Il mettersi ad ascoltare l’altro, caratteristico di un incontro umano, è un paradigma di un  atteggiamento accogliente, di chi supera il ripiegamento su se stesso e accoglie l’altro, gli presta attenzione, gli fa spazio nella propria cerchia. Quando l’attenzione si pone sui volti delle persone allora si cammina nella direzione giusta. Il vivere civile non si aggiusta solo perché ci sono i regolamenti o i procedimenti, ma perché ciascuno ci mette del suo guardando il volto dell’altro con umiltà, speranza e alleanza. Questo ha fatto Dio con noi venendo nel suo Natale.

La strada di Betlemme è la strada della povertà, perché è la strada del dono: Dio si dona a noi, Dio è dono di sé, Dio è altruismo infinito! Allora soltanto nel dono di sé, soltanto nell’altruismo saremo felici perché potremo incontrare Dio, percorrendo la strada che conduce a Betlemme.

Dobbiamo farci più poveri: quel che abbiamo ci è stato dato perché diventi dono, quel che abbiamo ci è stato dato perché diventi carità. Se lo teniamo nelle nostre tasche diventa un peso, se lo teniamo nelle nostre tasche diventa un macigno. Tutto ci è stato donato perché diventi dono, perché diventi amore.

Dio è amore! Ma se Dio è amore, è dono; se Dio è dono, Dio è povero perché dona tutto; ma se Dio è povero è anche umile. E’ il messaggio del Natale, il messaggio che illumina la notte del mondo orgoglioso e avido.
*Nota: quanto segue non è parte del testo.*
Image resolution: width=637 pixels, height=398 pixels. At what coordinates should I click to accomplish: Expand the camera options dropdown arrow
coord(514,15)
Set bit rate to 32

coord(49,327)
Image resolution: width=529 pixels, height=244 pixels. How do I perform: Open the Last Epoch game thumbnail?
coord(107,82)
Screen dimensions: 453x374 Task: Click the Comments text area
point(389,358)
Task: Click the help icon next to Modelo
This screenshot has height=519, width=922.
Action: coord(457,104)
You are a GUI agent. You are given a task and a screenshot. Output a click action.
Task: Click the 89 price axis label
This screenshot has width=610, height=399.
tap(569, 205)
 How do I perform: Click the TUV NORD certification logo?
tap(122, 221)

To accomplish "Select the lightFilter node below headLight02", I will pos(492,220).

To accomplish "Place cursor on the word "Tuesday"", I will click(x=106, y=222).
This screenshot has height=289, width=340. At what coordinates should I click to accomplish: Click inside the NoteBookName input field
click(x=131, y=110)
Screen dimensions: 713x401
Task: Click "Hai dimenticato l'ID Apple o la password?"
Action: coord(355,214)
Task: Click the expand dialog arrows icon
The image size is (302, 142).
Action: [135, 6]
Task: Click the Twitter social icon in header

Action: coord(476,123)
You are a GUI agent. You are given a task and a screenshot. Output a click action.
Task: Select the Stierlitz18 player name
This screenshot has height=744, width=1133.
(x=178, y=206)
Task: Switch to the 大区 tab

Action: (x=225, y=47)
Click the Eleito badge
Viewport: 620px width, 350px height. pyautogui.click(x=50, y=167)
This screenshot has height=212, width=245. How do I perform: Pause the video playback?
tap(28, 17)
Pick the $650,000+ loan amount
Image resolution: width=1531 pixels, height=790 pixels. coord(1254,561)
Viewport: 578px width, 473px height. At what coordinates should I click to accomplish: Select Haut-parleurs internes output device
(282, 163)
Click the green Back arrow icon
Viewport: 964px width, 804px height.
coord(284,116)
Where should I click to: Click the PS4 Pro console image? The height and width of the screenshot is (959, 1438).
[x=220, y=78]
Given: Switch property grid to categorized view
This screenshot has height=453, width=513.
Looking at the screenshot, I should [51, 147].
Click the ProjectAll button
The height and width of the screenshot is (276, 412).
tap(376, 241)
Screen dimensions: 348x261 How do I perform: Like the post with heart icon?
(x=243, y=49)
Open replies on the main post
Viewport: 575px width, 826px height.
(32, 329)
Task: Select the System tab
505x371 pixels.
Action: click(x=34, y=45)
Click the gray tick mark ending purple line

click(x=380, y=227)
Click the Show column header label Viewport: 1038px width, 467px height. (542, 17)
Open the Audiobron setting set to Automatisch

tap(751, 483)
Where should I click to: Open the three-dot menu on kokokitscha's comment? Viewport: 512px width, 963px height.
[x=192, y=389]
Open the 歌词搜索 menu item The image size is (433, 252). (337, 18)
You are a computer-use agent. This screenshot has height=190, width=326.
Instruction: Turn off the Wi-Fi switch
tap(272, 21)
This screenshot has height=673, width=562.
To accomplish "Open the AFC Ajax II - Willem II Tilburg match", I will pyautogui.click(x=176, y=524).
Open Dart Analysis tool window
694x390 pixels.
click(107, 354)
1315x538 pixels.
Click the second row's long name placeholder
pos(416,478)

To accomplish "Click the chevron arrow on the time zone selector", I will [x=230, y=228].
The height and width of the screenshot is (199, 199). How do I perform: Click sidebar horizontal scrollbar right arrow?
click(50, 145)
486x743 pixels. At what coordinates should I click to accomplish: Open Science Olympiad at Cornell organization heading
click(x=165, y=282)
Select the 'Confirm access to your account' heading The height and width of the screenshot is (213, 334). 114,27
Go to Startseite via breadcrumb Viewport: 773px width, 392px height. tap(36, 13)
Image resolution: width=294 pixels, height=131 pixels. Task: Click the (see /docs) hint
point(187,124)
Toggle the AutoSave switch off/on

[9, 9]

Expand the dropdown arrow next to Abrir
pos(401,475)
E’ Natale, se ogni mattina, alzandoci ringraziamo il buon Dio che si è fatto a noi vicino,  e senza sbuffare, senza lamentarci, ci mettiamo all’opera dicendo: tocca a me, tocca a noi far crescere le nostre comunità.

Il Bambino di Betlemme, nascendo povero e umile, questo ci insegna e  porta a tutti l’amore di Dio che,  in questa emergenza pandemica e spirituale che stimo vivendo, è essenziale e necessario.

Andiamo anche quest’anno a Betlemme e nel nostro tempo segnato da tanta sofferenza e disorientamento, troveremo la luce vera che illumina ogni uomo, accogliamo Cristo, il Verbo fatto carne. Se hai un po’ di orgoglio buttalo via e sarai tanto felice. Se hai un po’ di egoismo mettilo sotto i piedi; sperimenterai la gioia dell’amore che è esperienza di Dio. Provate ad accogliere il Dio Bambino, provate ad uscire dall’orgoglio e dall’egoismo e sentirete il canto degli angeli e proverete la gioia di Maria, di Giuseppe, dei pastori, dei magi, di quanti si sono recati a Betlemme e hanno ripreso il cammino nella notte con gioia e speranza. E’ il Natale vero, quello di Betlemme, il Natale cristiano. Buon Natale cari sacerdoti, diaconi, religiosi!”.